YORK COUNTY, Pa. — A lot of us have been impacted by several big data breaches over the past few years, so we know our personal information is likely out there somewhere.
Now it appears hackers are using that information to falsely file for unemployment benefits in Pennsylvania.
As fox43 finds out, some people didn't even know they were victims until thousands of dollars’ worth of checks showed up.
Thousands of dollars in benefits they never applied for
Angela Kern got these checks in the mail from the Pennsylvania department of labor and industry.
Two unemployment checks, totaling more than $7,500.
Expect, Kern hasn't applied for unemployment benefits for 35 years.
"My first thought was Uh oh," she said.
The York County woman knew this was a mistake, so she tried to get in touch with the state unemployment office.
"I'm getting responses like "uh, we probably won't get back to you because we're only handling new claims." So I'm like, wait a minute. We need to jump on this fast. I need to know if any other money was collected in my name, what bank accounts it went into and then I can work with the police to track these people down and arrest them, get them," she said.
Kern is also a cybersecurity expert, so she knows how dangerous it can be when your PII, or personally identifiable information, gets in the wrong hands.
Like a social security number, which you need to file for unemployment.
"What is the state unemployment people doing to protect our identity end to end? They're not validating identity properly," said Kern,
She isn't the only one dealing with this.
State Representative Sheryl Delozier tweeted that she received $7,000t in unemployment claims that didn`t belong to her either.
Meanwhile, people are emailing FOX43 every day saying they are still waiting for their legitimate unemployment payments.
Kern said, "My brother-in-law has been waiting, unemployed now for months. Nothing coming in. I've been loaning him money to get through this. And then my step-sister thinks she's received double unemployment."
Department of L&I launches an investigation
The Department of Labor and Industry is now investigating.
"This was not our system that was hacked. We don't know where the bad guys are getting their information from."
The department put a hold on 58,000 claims after noticing some were fraudulent over memorial day weekend.
"I want to be clear, this doesn't mean we identified that number of claims as being fraudulent, it means we needed to investigate those claims further base on the information we received from state and federal partners. I'm happy to report that the majority of those claims have been verified as authentic."
At this point, the department says it will not go into any more details on the investigation.
However, we do know that people are in fact victims, like Kern, Representative Delozier, and more.
"That's the most frustrating part of this is that there's no other information coming out about this," said Kern.
Freeze your credit and check your credit reports
She now put a freeze on her credit and checked her credit reports.
You should be doing the same if someone is filing fraudulent claims in your name.

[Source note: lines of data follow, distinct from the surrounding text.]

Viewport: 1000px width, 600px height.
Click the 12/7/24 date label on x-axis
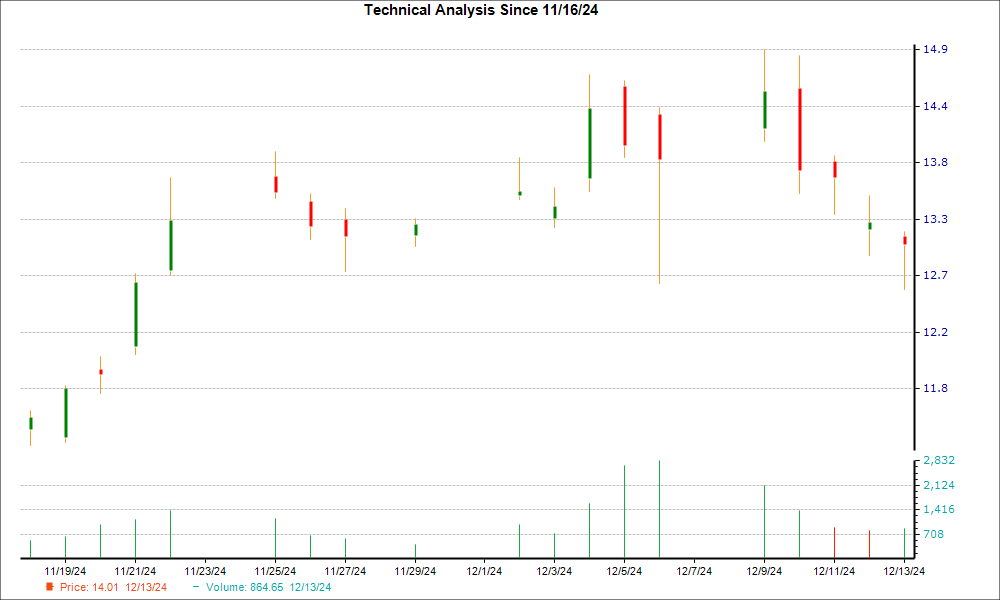point(694,571)
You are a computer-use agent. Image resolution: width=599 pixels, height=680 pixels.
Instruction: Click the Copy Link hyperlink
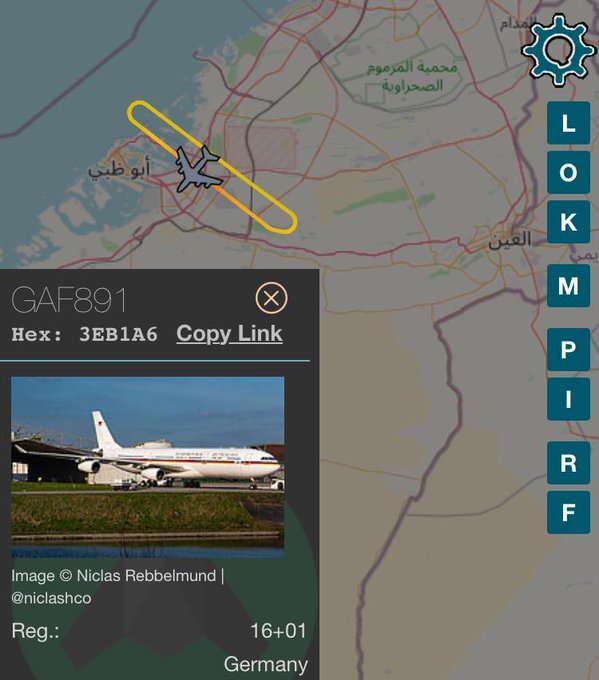(x=229, y=334)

However, the cybersecurity expert says this incident should get the attention of other state agencies too.
"I think it's a lack of training and understanding. Last year there were 320,000 open cybersecurity jobs and we only graduated 35,000 people in this field. So there's a severe shortage of people to even help the governments protect this information."
There's also the issue of outdated equipment.
Back in 2017, an audit of the state's Unemployment Compensation System found the computer system was "being held together with bubble-gum and rubber bands."
At this point, the auditor general's office says there are not future audits of the unemployment system on the schedule.
Though Kern believes the fix, in this case, is simple.
"That's all our state government needs to do to validate identity is ask questions that they already know about is that only we would know."
FOX43 finds out did ask the Department of Labor and Industry if it plans to update security on its website while people file to catch fraudulent claims before they're filed. Here's the department's response:
Multiple states are seeing this attempted fraudulent activity involving the federal PUA program, in which scammers use personal identifying information stolen from other sources to establish phony bank accounts and attempt to receive these unemployment benefits.
As soon as L&I’s anti-fraud division became of aware of the potential fraud attempts over the Memorial Day weekend, we immediately took action. We switched payment methods for all PUA claimants to paper checks. Claimants who had existing UC-issued debit cards from U.S. Bank (ReliaCard) are again receiving payments on those cards as of this week. Individuals that had been receiving PUA payments via direct deposit will be switched over to the U.S. Bank ReliaCards and should receive them in the mail next week. All PUA claimants will receive benefits payments via the ReliaCard debit cards until further notice.
We are in the early stages of this active investigation and are unable to provide additional details.
The Pennsylvania Treasury issued a press release about the switch to debit cards. You can see the full release here.
The links below provide additional information on how to report suspected UC fraud, what to do if you receive UC benefits you did not apply for, and how to avoid scams. Please feel free to share this information with your readers.
This scam provides an opportunity to remind all Pennsylvanians to keep a close eye on their credit rating and remain vigilant in protecting their personal information. Free credit reports are available weekly through April 2021 at AnnualCreditReport.com.
With regards to our unemployment compensation system, a new vendor, Geographic Solutions Inc, (GSI), quickly built a new system specifically for PUA in order to meet federal requirements for that program. The company is also in the process of building a separate new system for the state’s regular UC program. That system is on schedule to go live this fall.